Well done to Åsa for her oral presentation at SMBE2016 (#204):
Investigating the evolution of new biochemical pathways in baker’s yeast Saccharomyces cerevisiae
Åsa Pérez-Bercoff, Tonia L. Russell, Philip J. L. Bell, Paul V. Attfield & Richard J. Edwards
Abstract
Understanding how new biochemical pathways evolve in a sexually reproducing population is a complex and largely unanswered question. We have successfully evolved a novel biochemical pathway in yeast using a sex based population approach.

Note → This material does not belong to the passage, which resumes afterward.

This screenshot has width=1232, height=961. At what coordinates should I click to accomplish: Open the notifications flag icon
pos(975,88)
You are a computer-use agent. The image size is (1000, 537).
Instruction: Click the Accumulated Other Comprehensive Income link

For over 30 years, wild type Saccharomyces has been widely reported to not grow on xylose at all, but we discovered that most strains can grow, albeit at almost undetectable rates. A mass mated starting population of Saccharomyces cerevisiae strains was evolved under selection on Xylose Minimal Media (XMM) with forced sexual mating every ~two months for 1463 days. This produced a population that could grow on xylose as a sole carbon source. Initial studies show the xylose growth trait is quantitative and presumably governed by many genes. To investigate the evolution of the xylose phenotype, a xylose utilising strain MBG11a was isolated. MBG11a was sequenced with PacBio RSII long read sequencing at the Ramaciotti Centre for Genomics. A high quality complete genome was assembled de novo using the hierarchical genome-assembly process (HGAP3) using only PacBio non-hybrid long-read SMRT sequencing data, corrected using Quiver, and compared to the genome of the S. cerevisiae S288C reference genome.
Approximately 98.5% of the MBG11a genome could be aligned to S288C at 99.5% sequence identity, with over 15,000 non-synonymous and 200 nonsense SNP differences. We have crossed MBG11a with a reference wild type yeast strain (X2180 gal2, Xyl-) and are testing offspring on different minimal media in an attempt to identify MBG11a variants responsible for the novel growth phenotype.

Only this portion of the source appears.